§ **Task input**:
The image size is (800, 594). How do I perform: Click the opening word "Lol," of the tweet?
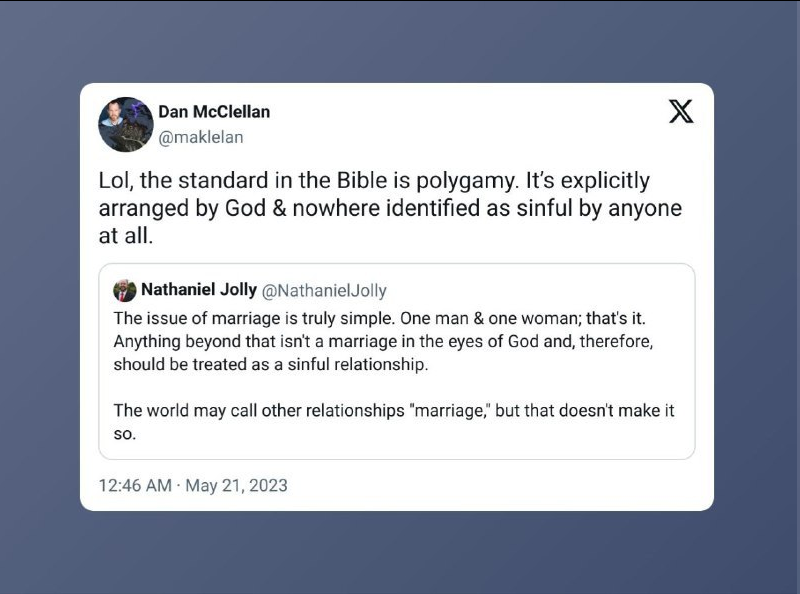[116, 181]
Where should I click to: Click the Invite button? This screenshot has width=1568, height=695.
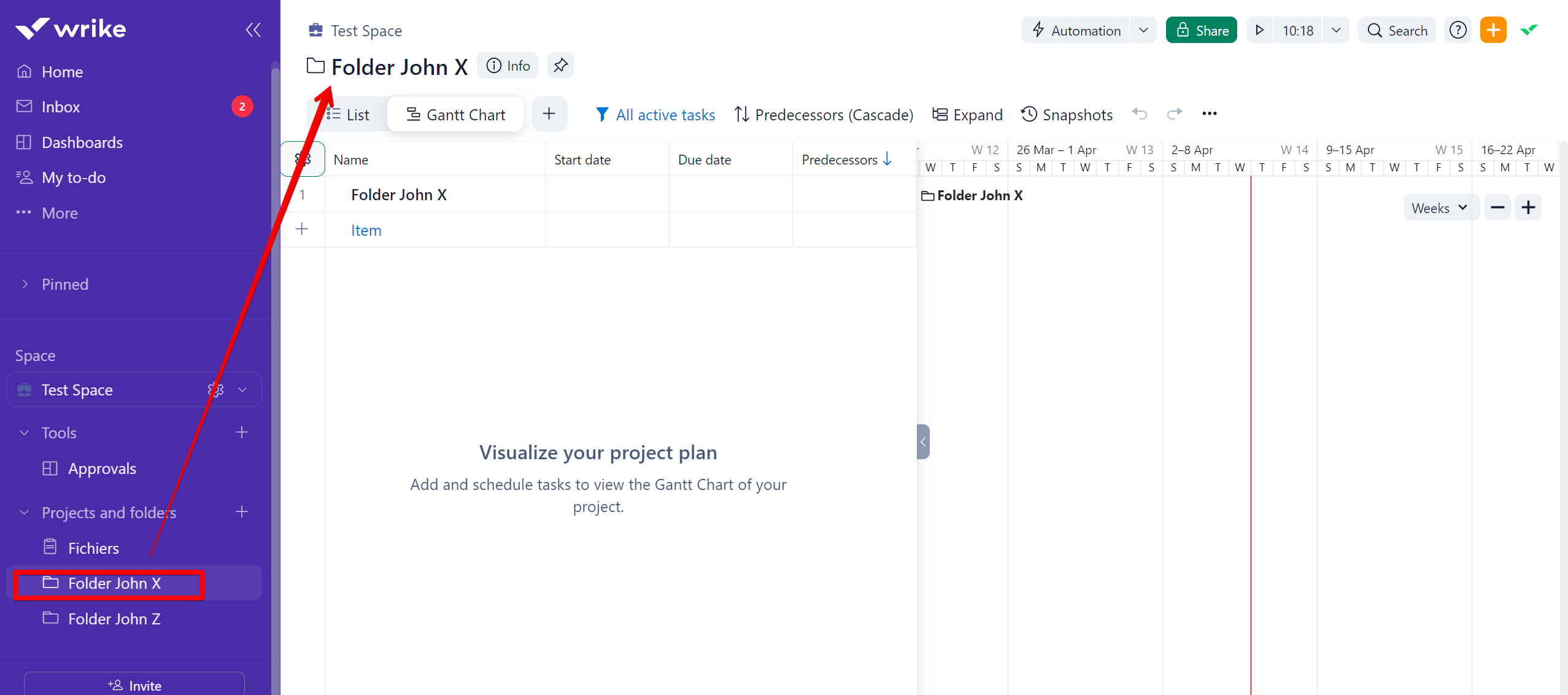tap(134, 685)
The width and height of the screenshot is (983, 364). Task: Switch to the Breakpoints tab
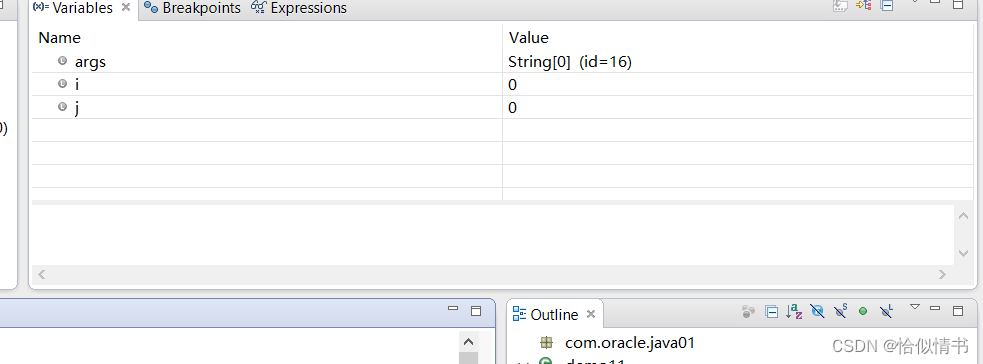(192, 8)
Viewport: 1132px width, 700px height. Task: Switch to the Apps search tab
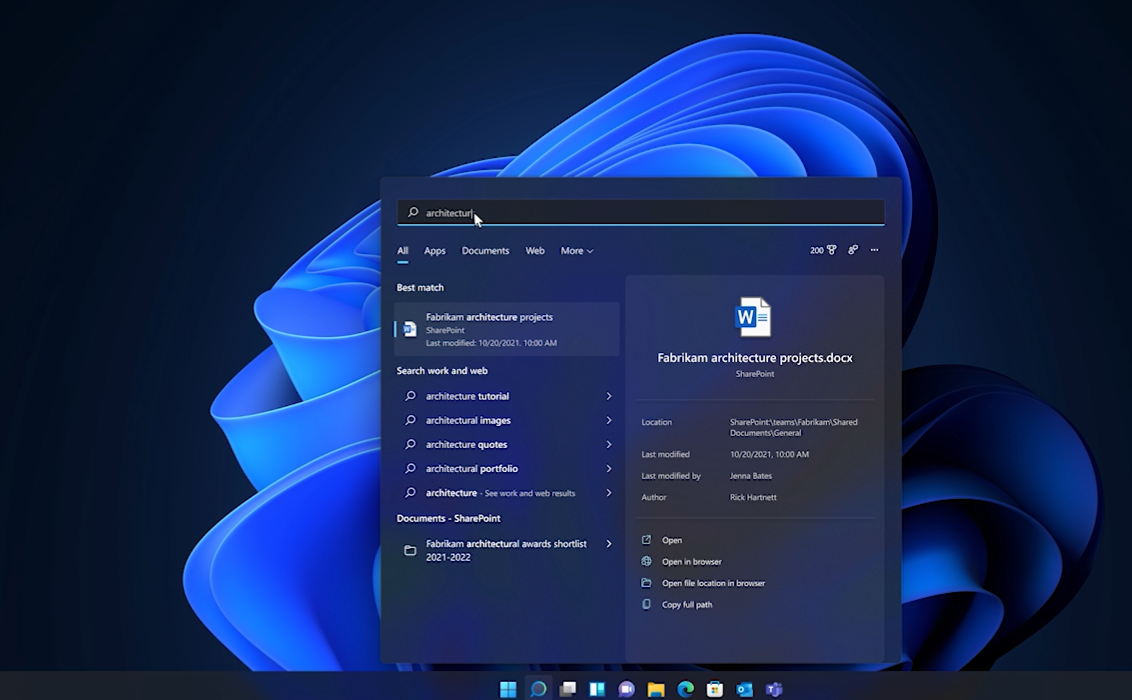pyautogui.click(x=434, y=251)

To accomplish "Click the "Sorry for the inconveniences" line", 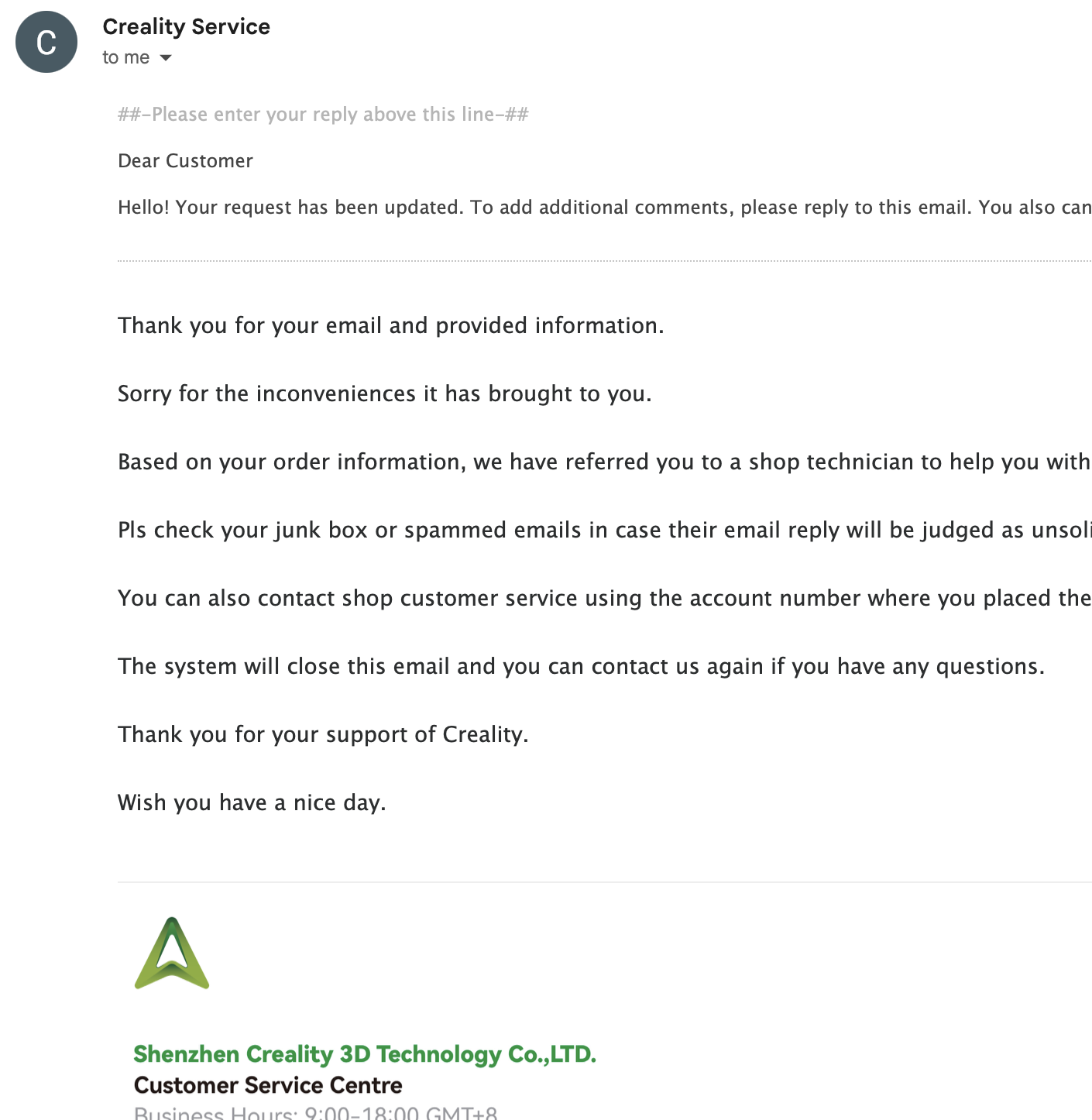I will click(x=384, y=393).
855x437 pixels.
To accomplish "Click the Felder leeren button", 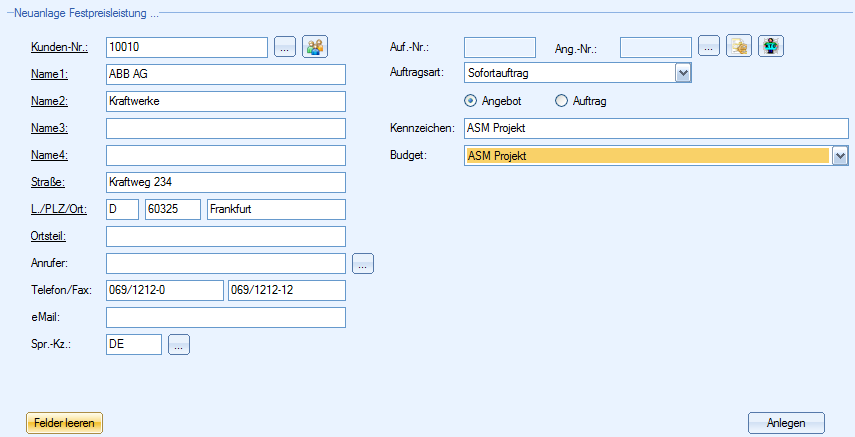I will coord(64,423).
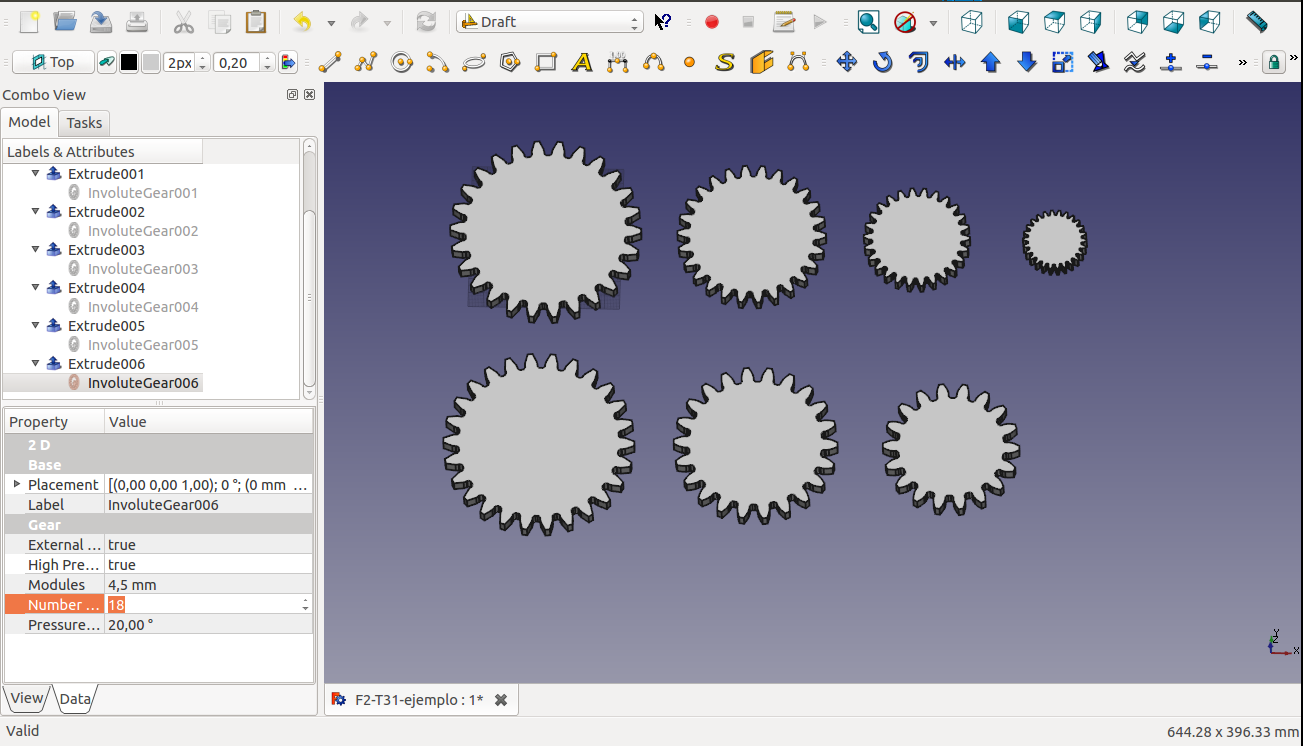The image size is (1303, 746).
Task: Click the Move objects tool
Action: (x=847, y=63)
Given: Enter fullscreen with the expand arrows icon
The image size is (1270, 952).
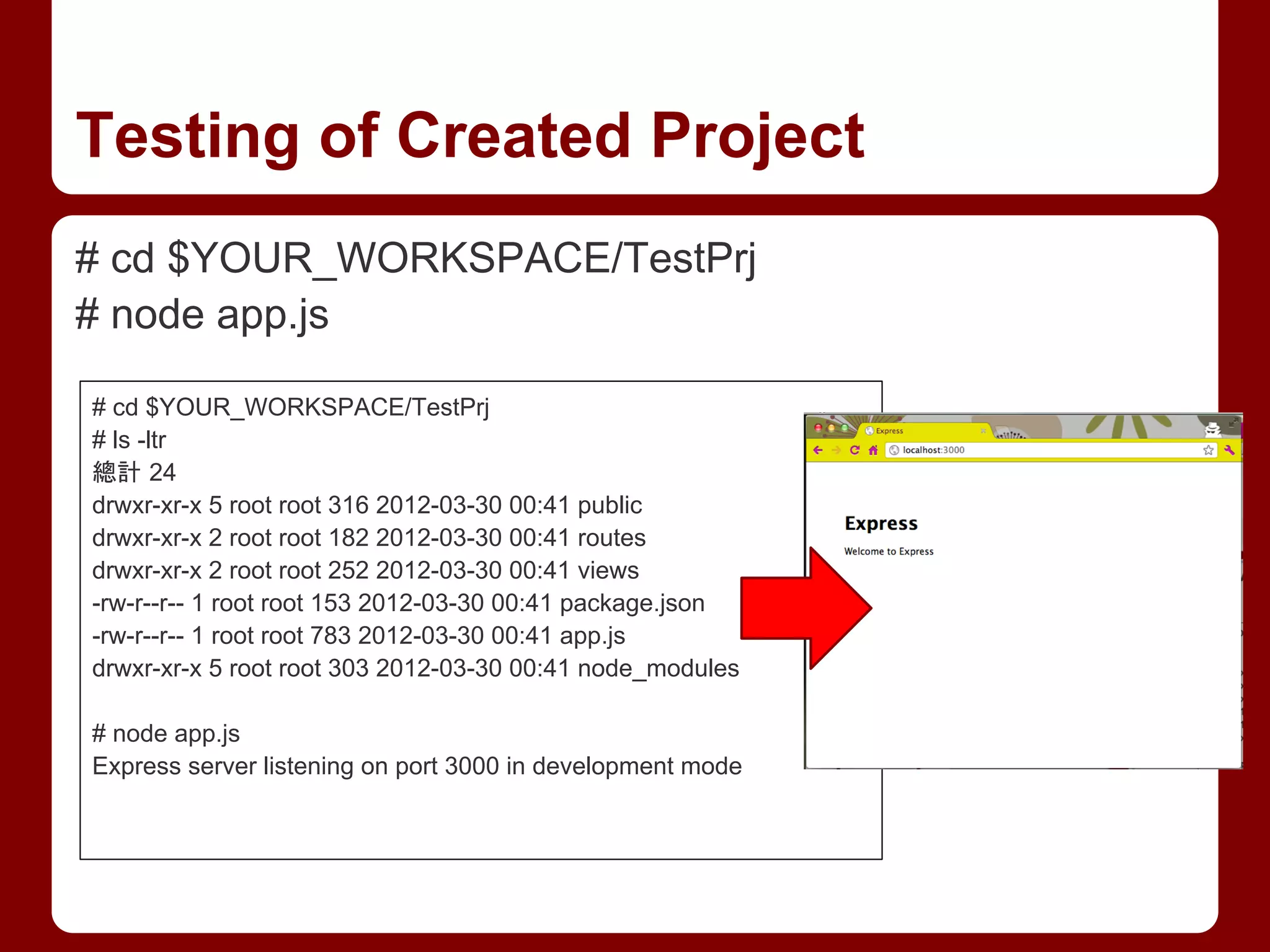Looking at the screenshot, I should [1233, 422].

§ **Written task**: Please rewrite the listing as a numbered list, from the line containing "Given: Enter fullscreen" through the end of the listing, both ends included and blank lines left out. Leave the pictures out of your answer.

§ **Written answer**:
1. Given: Enter fullscreen with the expand arrows icon
2. The image size is (1270, 952).
3. Looking at the screenshot, I should [1233, 422].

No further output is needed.